** Supplied records **
• • •
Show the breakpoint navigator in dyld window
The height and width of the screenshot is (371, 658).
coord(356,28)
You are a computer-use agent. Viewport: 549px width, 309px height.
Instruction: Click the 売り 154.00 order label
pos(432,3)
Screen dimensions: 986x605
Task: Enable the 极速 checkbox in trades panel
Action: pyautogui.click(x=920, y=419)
• • •
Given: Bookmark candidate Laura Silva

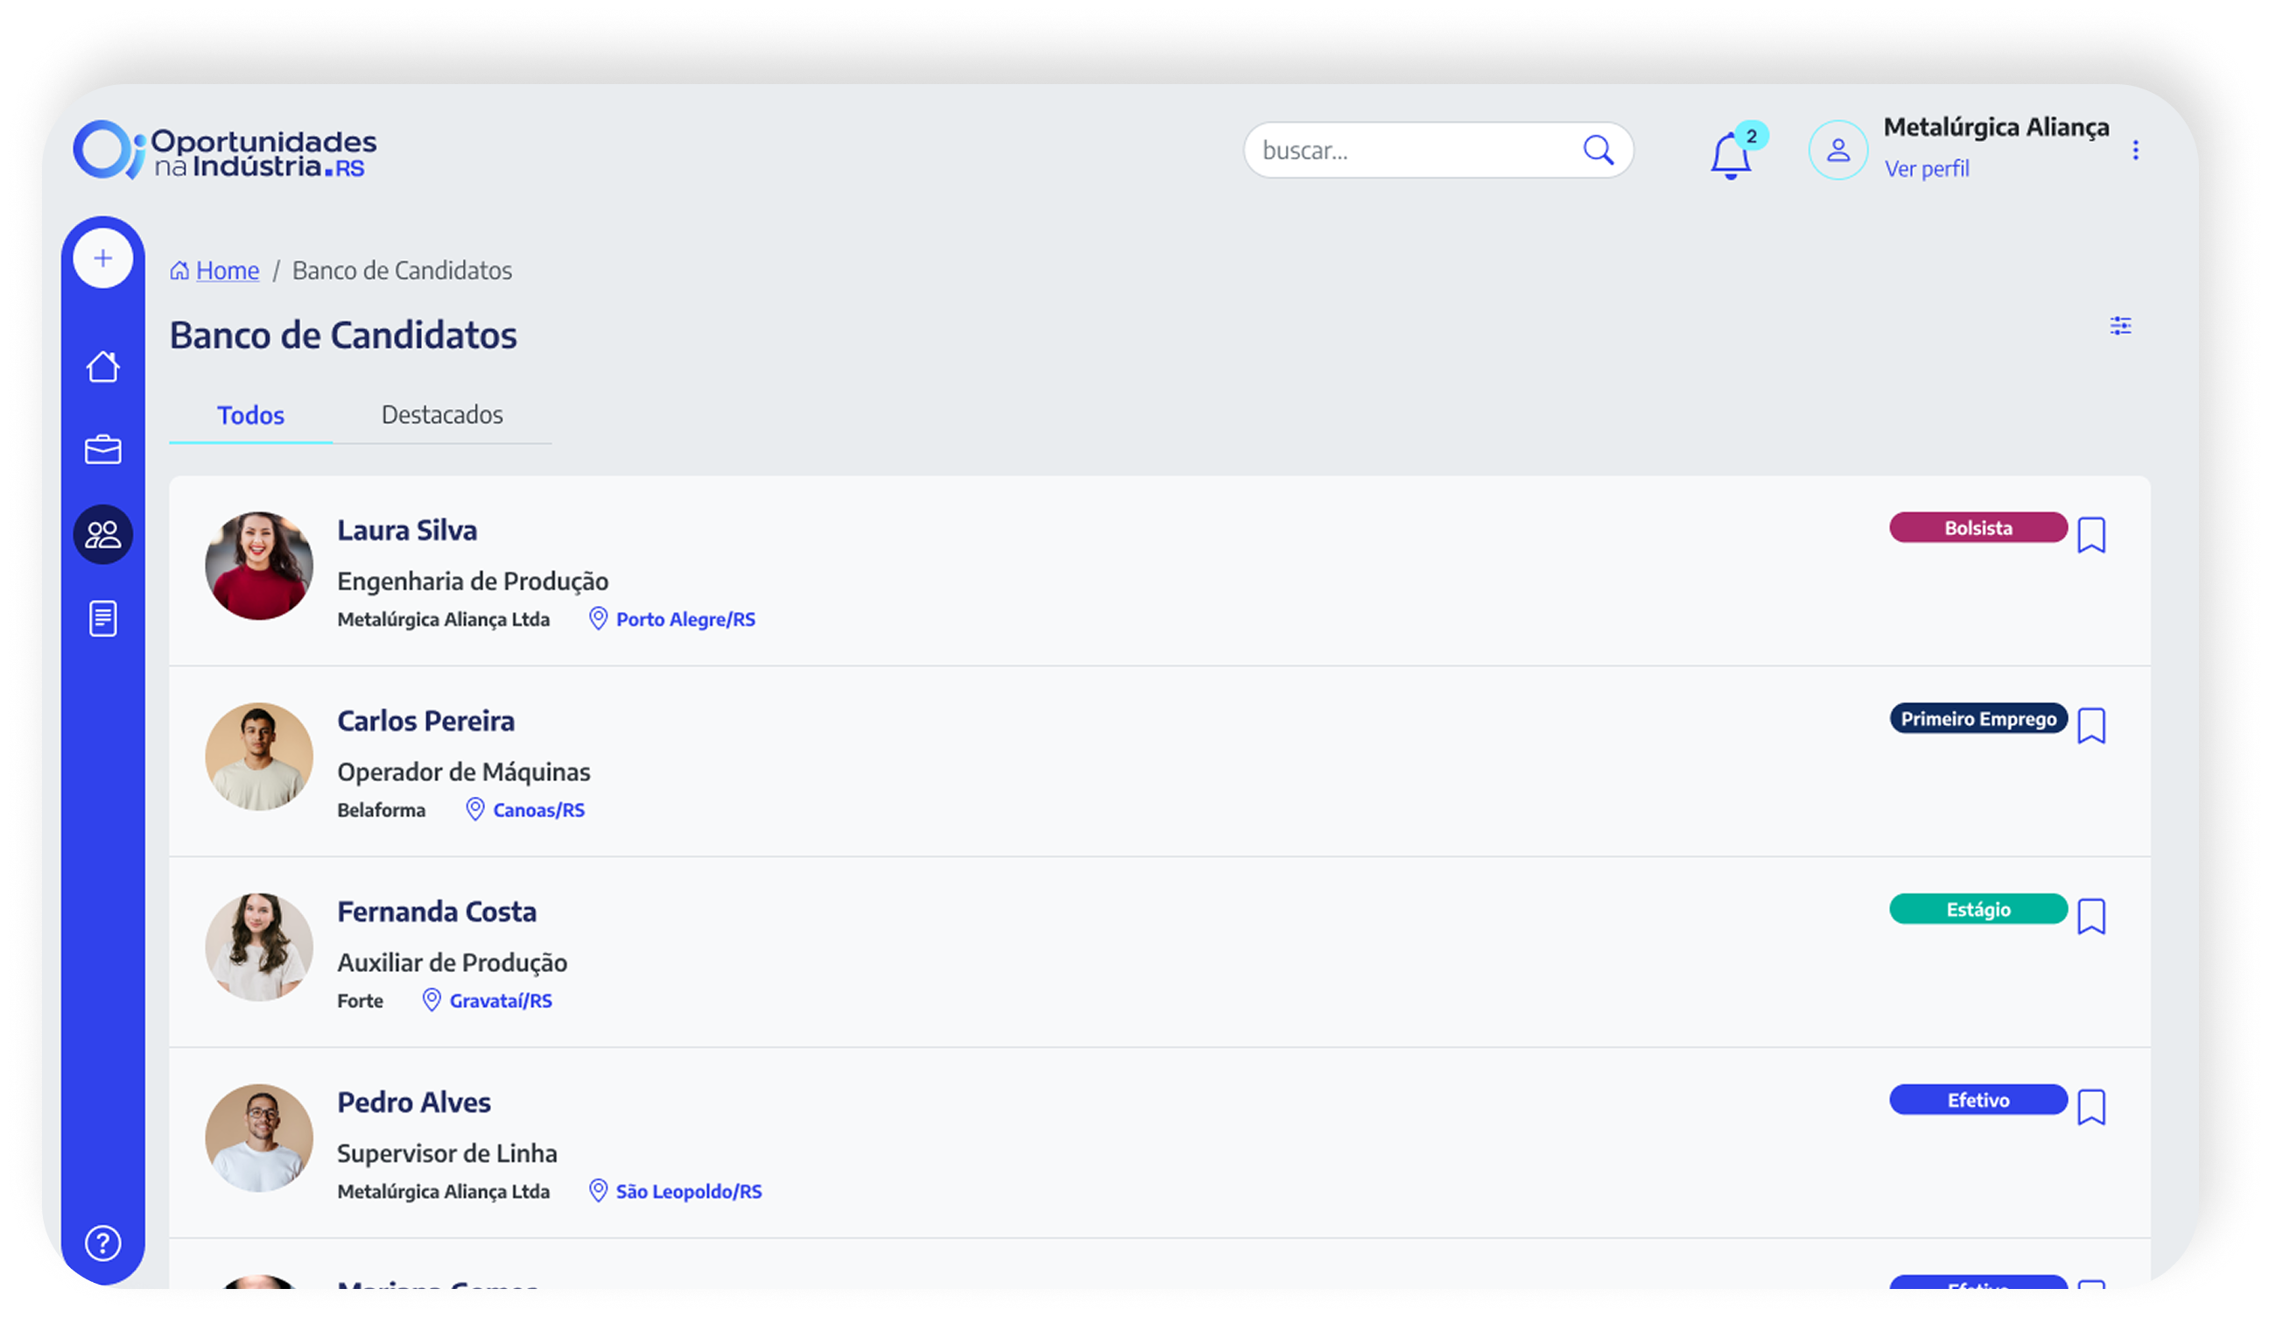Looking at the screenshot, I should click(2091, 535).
• • •
** Task description **
Copy verbatim, from the listing above, each line from the one containing "Show the breakpoint navigator in dyld window" down to the one containing "You are a computer-use", inclusive.

** Problem solution **
Show the breakpoint navigator in dyld window
The height and width of the screenshot is (371, 658).
coord(356,28)
You are a computer-use agent. Viewport: 549px width, 309px height.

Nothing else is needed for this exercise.